CMOS半導体プロセス親和性と量子ドット安定動作を両立
2020年4月27日
株式会社日立製作所
日立は、量子コンピュータの大規模集積化につながるシリコン半導体を用いた量子ビット*1アレイの基本構造の試作に成功しました。従来、量子コンピュータは、大規模集積化に伴い、量子ビットを動作させるための信号配線数が増えることで小型化が困難でした。本アレイでは、CMOS半導体回路技術*2を応用し、複数の量子ビットを制御する信号配線を共通化することで、配線数の増加を抑制しながら量子ビットを2次元状に配列して大規模集積化を実現することを試みました。今回、量子計算の際に電子を閉じ込める箱となる量子ドット*3をアレイ上の所望の位置に安定的に形成できることを確認しました。今後、日立は、本アレイ構造を用いて量子計算の実証に取り組み、大規模集積化が可能なシリコン量子コンピューターの開発を加速させていきます。
2次元シリコン量子ビットアレイ構造(左図)と試作した量子ビットアレイの断面写真(右図)
本成果は、科学誌「Applied Physics Letters」(2020年4月23日付:日本時間4月24日)にFeatured Articleとして掲載済。
本成果の一部は東京工業大学との共同研究の結果得られたものです。
量子ビット数の増加に伴い、それぞれのビットを動作させるための信号配線数が増え、小型化できないことが大規模集積化に向けた課題となっていました。本アレイでは、SRAMやDRAM*7などの半導体メモリと同様に直交するワード線/ビット線*8に相当する信号配線で、複数の量子ビットを形成する素子、および、量子ビット間の結合を制御する構造にしました。このように信号配線を共通化することで、配線数の増加を抑制しながら量子ビットの大規模集積化が可能となります。

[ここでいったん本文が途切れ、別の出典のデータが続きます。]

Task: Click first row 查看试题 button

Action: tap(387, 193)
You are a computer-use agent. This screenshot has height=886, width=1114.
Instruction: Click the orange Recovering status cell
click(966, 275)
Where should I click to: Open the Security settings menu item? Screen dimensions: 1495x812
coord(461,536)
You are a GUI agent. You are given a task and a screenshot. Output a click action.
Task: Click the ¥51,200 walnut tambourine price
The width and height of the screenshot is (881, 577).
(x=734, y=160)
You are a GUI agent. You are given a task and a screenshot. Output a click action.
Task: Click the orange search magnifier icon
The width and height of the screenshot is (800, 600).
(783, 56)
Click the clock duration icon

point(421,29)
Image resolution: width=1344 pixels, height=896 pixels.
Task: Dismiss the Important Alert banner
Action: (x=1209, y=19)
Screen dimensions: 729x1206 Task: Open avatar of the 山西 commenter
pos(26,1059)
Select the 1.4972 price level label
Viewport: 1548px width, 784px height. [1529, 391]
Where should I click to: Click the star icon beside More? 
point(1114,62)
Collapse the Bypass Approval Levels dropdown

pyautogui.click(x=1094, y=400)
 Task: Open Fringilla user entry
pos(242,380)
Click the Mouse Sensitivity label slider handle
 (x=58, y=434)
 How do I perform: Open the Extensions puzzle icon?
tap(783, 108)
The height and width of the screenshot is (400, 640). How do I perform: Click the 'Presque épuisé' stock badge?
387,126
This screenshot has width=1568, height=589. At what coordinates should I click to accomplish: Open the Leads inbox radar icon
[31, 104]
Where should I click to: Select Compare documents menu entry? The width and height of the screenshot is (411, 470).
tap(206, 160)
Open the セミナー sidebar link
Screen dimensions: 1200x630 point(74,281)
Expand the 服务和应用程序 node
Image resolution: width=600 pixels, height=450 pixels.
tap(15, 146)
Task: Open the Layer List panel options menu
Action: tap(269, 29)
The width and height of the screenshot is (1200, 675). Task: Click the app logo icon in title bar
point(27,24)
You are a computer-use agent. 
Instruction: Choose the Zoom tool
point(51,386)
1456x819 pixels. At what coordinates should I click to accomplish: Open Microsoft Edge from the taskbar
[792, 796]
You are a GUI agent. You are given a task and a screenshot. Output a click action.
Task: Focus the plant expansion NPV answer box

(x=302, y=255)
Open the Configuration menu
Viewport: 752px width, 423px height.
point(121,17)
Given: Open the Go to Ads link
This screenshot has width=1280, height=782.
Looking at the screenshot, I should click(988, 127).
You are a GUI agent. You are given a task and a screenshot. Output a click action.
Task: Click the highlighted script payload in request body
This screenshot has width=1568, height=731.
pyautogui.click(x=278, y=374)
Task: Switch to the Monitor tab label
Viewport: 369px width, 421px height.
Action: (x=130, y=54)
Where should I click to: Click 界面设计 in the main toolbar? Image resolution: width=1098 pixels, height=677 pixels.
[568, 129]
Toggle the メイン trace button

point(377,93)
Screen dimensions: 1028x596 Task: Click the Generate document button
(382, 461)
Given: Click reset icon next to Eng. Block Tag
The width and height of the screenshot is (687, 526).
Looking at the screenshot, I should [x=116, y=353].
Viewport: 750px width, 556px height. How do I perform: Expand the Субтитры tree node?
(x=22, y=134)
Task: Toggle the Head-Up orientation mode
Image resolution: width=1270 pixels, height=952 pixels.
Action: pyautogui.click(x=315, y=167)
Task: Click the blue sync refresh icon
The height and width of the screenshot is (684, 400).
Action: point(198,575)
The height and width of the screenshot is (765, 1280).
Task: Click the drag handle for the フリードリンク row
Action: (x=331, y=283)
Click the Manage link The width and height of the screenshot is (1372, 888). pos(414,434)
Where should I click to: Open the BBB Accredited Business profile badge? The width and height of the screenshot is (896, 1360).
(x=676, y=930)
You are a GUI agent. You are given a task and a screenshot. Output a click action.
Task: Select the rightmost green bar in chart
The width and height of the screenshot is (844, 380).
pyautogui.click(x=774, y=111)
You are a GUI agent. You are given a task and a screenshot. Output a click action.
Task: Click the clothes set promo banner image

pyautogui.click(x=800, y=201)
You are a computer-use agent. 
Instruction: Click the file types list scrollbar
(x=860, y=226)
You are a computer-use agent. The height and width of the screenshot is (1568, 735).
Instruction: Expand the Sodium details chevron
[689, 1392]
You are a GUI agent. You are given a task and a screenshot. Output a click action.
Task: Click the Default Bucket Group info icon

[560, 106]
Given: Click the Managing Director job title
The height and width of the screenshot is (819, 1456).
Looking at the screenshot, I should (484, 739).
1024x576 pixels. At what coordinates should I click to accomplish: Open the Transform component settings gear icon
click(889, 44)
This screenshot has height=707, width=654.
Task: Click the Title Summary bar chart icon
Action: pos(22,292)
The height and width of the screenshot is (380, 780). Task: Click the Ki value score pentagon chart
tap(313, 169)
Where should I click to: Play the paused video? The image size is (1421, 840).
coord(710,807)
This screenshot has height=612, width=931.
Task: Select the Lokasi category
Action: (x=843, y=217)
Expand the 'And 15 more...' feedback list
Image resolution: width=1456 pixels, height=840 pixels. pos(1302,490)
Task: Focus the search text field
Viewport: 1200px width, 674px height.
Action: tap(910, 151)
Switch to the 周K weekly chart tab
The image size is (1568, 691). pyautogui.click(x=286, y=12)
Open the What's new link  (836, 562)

半導体回路を用いて多数の量子ビットを安定に動作させるために、量子計算に必要となる量子ドットを形成し、制御する際の電圧マージンを確保することが課題となっていました。今回、上記した2種類のゲート電極のゲート長や位置関係などの構造と、それぞれのゲート電極に加える電圧を最適化することで、量子ドットの安定動作が可能となりました。